* YOUR GOAL
Reproduce the lines of the entries below verbatim, from the line containing "Enable magnet mode on the left toolbar" through the end of the entries, both included. Omit the pictures.
* START EXCERPTED DATA *
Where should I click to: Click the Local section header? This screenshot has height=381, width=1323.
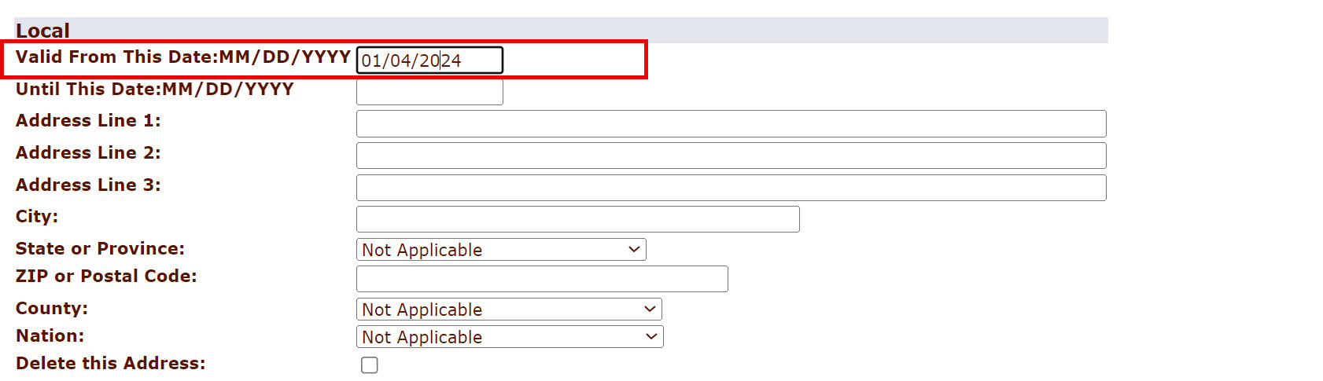[x=42, y=31]
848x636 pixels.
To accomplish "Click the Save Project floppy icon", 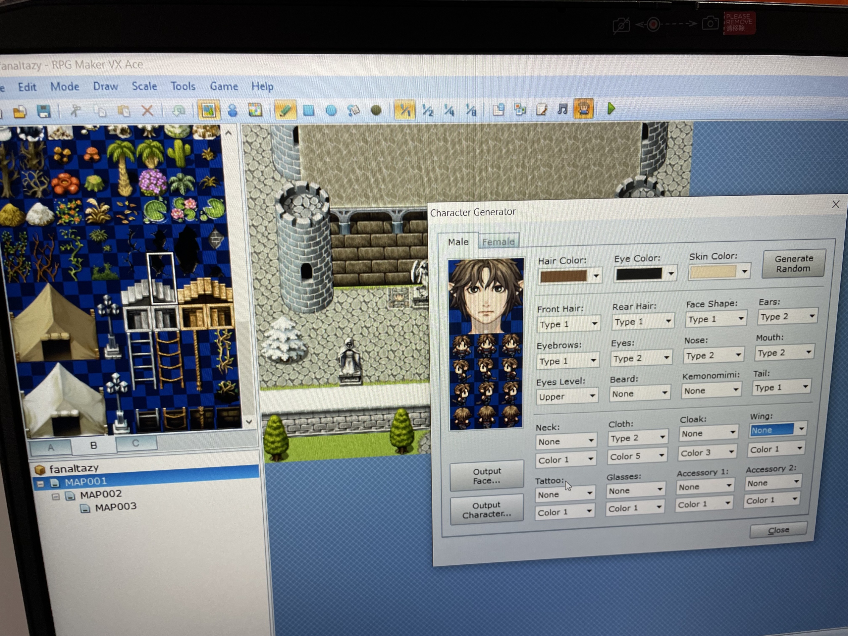I will point(44,111).
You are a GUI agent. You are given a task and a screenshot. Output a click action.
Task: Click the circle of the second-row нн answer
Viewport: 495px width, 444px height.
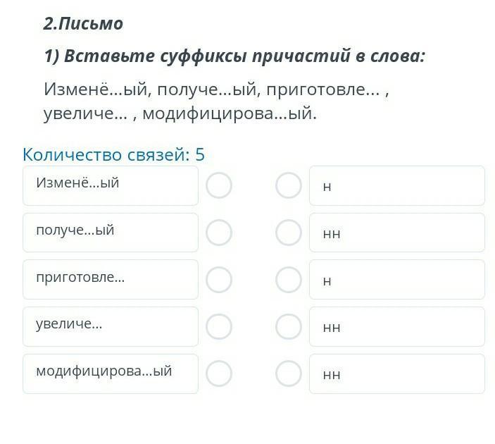pos(289,233)
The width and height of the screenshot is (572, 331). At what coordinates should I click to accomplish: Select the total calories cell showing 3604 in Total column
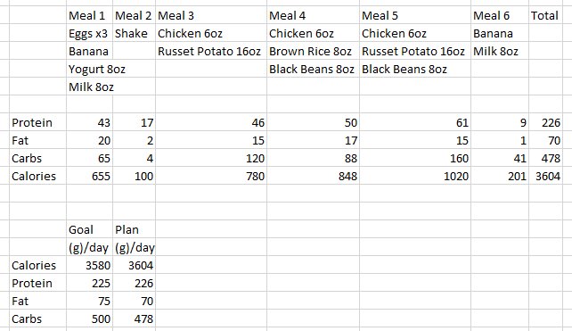pos(545,176)
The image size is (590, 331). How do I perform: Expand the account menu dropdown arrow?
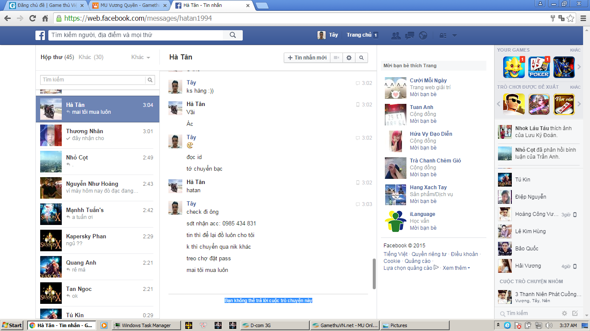coord(454,35)
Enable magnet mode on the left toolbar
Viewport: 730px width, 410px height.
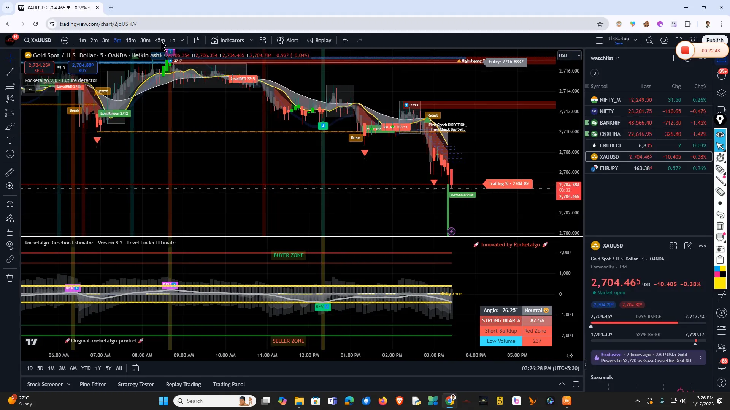coord(10,205)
* END EXCERPTED DATA *
* EXERCISE SOLUTION
Enable magnet mode on the left toolbar
Viewport: 730px width, 410px height.
coord(10,205)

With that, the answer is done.